HOUReview
photo credit: Richard Casteel
Triple J's Smokehouse
Included In
You can tell by the giant flames mural and faint bass lines bumping inside Triple J’s Smokehouse in Trinity Gardens that a meal here will be a party. Mostly a take-out joint, Triple J’s stays packed with a long line snaking around the inside, as neighborhood folks and anyone working nearby queues up for a takeout tray loaded with smoked meat. Known for loaded baked potatoes and an enormous line of folks angling for giant turkey legs every year at the Houston Rodeo, Triple J’s smokes up some of the best old school Houston barbecue in town.
photo credit: Richard Casteel
Open since 1994, Triple J’s represents a specific, old school style of Houston barbecue: Part country cookout, part Texas-style low and slow smoked barbecue, and part East Texas potluck, all smashed together. With new school Central Texas-style barbecue garnering all the accolades, sidelined East Texas barbecue tastes comforting and nostalgic. Lifelong Houstonians that grew up going to rodeo cookouts or big country picnics know this style well, likely because it was force-fed to us from infancy. Add on fast-paced but familial service, walls heaving with every ironic joke and punny sign imaginable, and a mostly standing-room-only dining room, and you’ve got a barbecue spot built for the neighborhood.
While most of y’all think brisket represents the be all, end all of barbecue, but we think that’s some Central Texas propaganda. While we love a tender fatty brisket as much as the next person, the brisket at J’s takes more of a supporting actor role, and is best served chopped over a giant baked potato. But the smoky, sauced-up pork ribs, fire-breathing boudin, and fatty sausage here will expand your definition of what constitutes some solid ‘cue. The sides here hit just right, with homestyle macaroni and cheese and pot likker-stewed green beans that have the same deep, soulful flavor as any of the meat. And if your cue doesn’t come with quite enough sauce, there’s a five-gallon spigot dispenser full of sauce by the to-go silverware.
photo credit: Richard Casteel
photo credit: Richard Casteel
photo credit: Richard Casteel
photo credit: Richard Casteel
photo credit: Richard Casteel
The experience at Triple J’s focuses on the whole meal, the familiar friendly service, and running into your neighbor or teacher or sister’s boyfriend’s little cousin while waiting in line. And when you see folks carrying out multiple plastic bags shoved full of sides and sausage, you know somebody somewhere is about to feast. We appreciate that old school spots still have long lines holding it down for Houston country-style barbecue. Go here if you want a takeout meal you won’t forget, some of the best boudin in town, or a barbecue blast from the past.
Food Rundown
photo credit: Richard Casteel
Ribs
The smoky pork ribs will have you licking the bone, your fingers, and possibly the to-go container. We will throw down on these every time.

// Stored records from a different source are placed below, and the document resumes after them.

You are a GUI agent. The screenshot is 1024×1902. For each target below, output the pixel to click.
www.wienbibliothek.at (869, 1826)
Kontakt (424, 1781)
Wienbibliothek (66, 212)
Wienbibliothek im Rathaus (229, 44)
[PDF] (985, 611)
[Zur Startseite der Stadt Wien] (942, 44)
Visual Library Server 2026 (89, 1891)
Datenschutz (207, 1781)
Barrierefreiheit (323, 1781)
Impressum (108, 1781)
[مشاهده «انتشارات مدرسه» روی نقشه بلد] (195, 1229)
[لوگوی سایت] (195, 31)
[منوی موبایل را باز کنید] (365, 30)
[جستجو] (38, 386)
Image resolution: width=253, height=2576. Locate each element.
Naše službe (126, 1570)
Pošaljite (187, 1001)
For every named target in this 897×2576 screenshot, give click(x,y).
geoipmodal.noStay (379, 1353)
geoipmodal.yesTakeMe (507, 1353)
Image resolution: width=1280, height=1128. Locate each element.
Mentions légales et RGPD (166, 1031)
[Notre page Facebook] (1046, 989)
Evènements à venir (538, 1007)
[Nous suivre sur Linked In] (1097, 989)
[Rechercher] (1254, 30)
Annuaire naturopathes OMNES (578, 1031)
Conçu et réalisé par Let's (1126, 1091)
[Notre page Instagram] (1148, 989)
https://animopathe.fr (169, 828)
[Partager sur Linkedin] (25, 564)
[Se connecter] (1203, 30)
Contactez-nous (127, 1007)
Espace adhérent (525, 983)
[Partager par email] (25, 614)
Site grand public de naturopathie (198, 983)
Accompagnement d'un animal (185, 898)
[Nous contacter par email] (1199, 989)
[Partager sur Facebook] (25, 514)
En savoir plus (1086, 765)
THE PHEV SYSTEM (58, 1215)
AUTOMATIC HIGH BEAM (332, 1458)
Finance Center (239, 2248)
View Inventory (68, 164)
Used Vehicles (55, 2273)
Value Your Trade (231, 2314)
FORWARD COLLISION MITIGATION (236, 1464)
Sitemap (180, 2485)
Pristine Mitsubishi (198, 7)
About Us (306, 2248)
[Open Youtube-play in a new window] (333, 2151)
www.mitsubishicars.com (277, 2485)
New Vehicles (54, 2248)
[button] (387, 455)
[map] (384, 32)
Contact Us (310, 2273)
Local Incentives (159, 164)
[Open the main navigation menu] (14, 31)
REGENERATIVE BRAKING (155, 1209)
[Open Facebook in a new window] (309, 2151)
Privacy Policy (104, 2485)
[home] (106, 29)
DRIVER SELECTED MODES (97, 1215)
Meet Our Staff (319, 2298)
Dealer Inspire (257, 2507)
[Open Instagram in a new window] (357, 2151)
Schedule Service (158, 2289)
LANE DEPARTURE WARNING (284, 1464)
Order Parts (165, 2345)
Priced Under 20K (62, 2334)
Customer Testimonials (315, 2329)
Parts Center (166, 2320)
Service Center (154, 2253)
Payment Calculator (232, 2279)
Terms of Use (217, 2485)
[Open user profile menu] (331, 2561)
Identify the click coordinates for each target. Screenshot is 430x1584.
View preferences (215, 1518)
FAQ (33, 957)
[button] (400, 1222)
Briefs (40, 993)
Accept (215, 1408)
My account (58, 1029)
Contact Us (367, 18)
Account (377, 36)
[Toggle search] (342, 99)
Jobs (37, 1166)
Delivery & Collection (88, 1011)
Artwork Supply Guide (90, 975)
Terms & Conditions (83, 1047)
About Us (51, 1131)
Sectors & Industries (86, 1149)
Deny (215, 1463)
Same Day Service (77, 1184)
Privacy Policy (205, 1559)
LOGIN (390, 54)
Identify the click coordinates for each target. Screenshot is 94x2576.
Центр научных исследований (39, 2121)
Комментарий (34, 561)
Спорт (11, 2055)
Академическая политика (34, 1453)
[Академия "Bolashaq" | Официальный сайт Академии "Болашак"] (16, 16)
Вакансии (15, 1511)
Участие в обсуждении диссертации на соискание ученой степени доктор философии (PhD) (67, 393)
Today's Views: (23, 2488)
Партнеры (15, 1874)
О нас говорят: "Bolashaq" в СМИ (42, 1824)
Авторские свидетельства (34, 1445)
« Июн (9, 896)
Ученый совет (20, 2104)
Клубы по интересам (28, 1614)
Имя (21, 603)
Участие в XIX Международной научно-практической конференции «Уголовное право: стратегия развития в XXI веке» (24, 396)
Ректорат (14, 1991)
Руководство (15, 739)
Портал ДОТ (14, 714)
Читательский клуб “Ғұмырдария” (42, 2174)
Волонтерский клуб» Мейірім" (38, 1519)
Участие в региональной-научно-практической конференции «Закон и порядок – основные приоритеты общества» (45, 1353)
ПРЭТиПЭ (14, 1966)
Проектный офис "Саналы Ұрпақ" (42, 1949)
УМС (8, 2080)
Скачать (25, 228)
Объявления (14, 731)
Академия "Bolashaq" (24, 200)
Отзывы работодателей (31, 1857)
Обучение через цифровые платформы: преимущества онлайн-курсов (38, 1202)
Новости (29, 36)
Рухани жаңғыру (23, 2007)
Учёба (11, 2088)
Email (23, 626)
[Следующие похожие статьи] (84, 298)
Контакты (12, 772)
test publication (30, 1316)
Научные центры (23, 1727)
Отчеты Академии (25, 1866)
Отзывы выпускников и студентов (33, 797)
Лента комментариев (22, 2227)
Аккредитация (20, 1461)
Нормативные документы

photo credit: Richard Casteel
Sausage
Spicy, snappy, porky, and loaded with spices, the sausage at Triple J’s could sustain us. Actually, if we are ever lost at sea, but somehow had a magical and preferably large emergency stash of J’s sausage, we might be okay, maybe. For now we’ll just keep ordering it to-go.
photo credit: Richard Casteel
Lil’ J Chopped Beef Baked Potato
This Lil’ J ain’t so lil’, especially when it comes out loaded down with a ladleful of sweet and smoky chopped beef, cheese, and sour cream. There are a couple schools of thought here: take down the beef first and then enjoy the potato, or, our preferred method: Stirring it all up into a cheesy beefy mash, just like we did as kids.
photo credit: Richard Casteel
Spicy Boudin
What makes a great boudin is personal, and while this ain’t Louisiana, plenty of us Texans enjoy this spicy sausage and rice Cajun meat treat. It’s especially good (and actually spicy) at Triple J’s, where it comes with the only thing a truly great boudin needs: Saltines.
photo credit: Richard Casteel
Macaroni And Cheese
The execution of any batch of macaroni and cheese is liable to divide entire families. Wars have probably been started for less. Macaroni and cheese is deeply serious, and Triple J’s knows this, and beautifully delivers a cheesy, not-too-creamy, but not overbaked, just-right version that could mend whatever broke the Hatfields and McCoys.
photo credit: Richard Casteel
Green Beans
The first time we tasted the green beans, we closed our eyes, took a deep breath, and felt at peace with the world. While you might not experience this specific level of amazing food-induced nirvana, we will say the deeply flavorful (probably mostly from pork) pot likker of these green beans will taste how you wish every vegetable (again, so much pork) could.